Ты вроде как обманул жизнь, а получается, себя тоже. Стоишь голый, без корсета, без отвлекающих обстоятельств, тебя заставляют искать смысл. Можно снова увильнуть – в собаку, в детей, в помощь нуждающимся. Но надо ли? Или искать дальше, не надеяться на успех и все-таки искать?
Переезд и бесприютность – внутренняя, а не фактическая, и оттого более страшная – мучили болью открытого перелома все последние годы. Только теперь замечаю, что прошлое, «до», и настоящее, «после», торчали оголенными костями, а я была где-то между, в безвременье, в тягучем ничто. Только теперь это вижу – когда перелом, кажется, затягивается, когда, вынырнув из ничто, я обнаружила себя стоящей на мосту. Мосту между. Мосту-Межсезонье. Во рту почему-то – вкус перезрелой желтой сливы. Мне нравится и то, что было раньше, и меня не пугает то, что придет (привычка бояться будущего, ожидание катастрофы неотделимы от эмиграции повышенного риска). Может, в этом-то и есть смысл? В мосту?..
Если долго смотреть на страдание, оно исчезнет. Нужно пристально смотреть на горе, на невыносимое страдание – только тогда оно исчезнет, растворится в повседневности, сольется с жизнью, частью которой, собственно, всегда и было. А если отворачиваться, только-только углядев открытую рану, боль в глазах – она разрастается неимоверно, заслоняет все, приходит в снах. Чтобы боль и горе исчезли, нельзя от них отворачиваться.
На Ройманнплац мимо лавочек, облепленных страстными любителями мороженого, от лавки к лавке кочует нищий. Вместо ног и бедер у него – грязное одеяло, подвернутое, просто подвязанное. Он с усилием перекидывает свое тело по асфальту, перекатывает его, будто живой мешок, сжав между пальцами коричневый от грязи пластиковый стаканчик – для милостыни. От слова «милость».

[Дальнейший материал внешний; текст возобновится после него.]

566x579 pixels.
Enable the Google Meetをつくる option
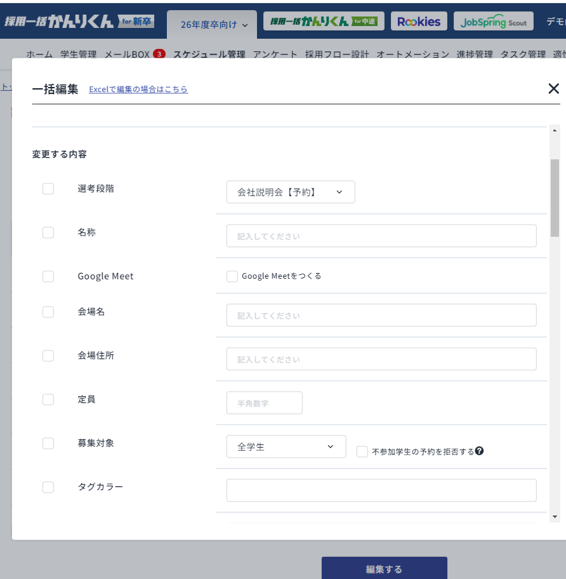click(232, 276)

Моя Вена меняется на глазах. Бесследно, без надежды на возвращение, исчезают из телефонных будок толстые справочники. А с улиц – старушки с аккуратно уложенными букольками, в шубах из старых сундуков, еще, наверное, императорского времени.
Вена – она теперь совсем другая. Туристам продают несуществующий город. По кусочкам – аккуратно отсекая плоть от тела. А город, как гидра, нарастает слащавостью, пошлостью, историческим китчем. На месте одного – десять.
Но я знаю, что та Вена, та, которую я узнала, плутая по лабиринтам, ведущим к Межсезонью, она никуда не исчезла, она вплетается ударами и толчками крови в скачущую линию моей кардиограммы. Она тут, рядом – и глухое отчаяние родителей, потерявших детей, и сырые коридоры СИЗО для иностранцев, и пенсионеры, глядящие пустыми глазницами туда, где только одиночество.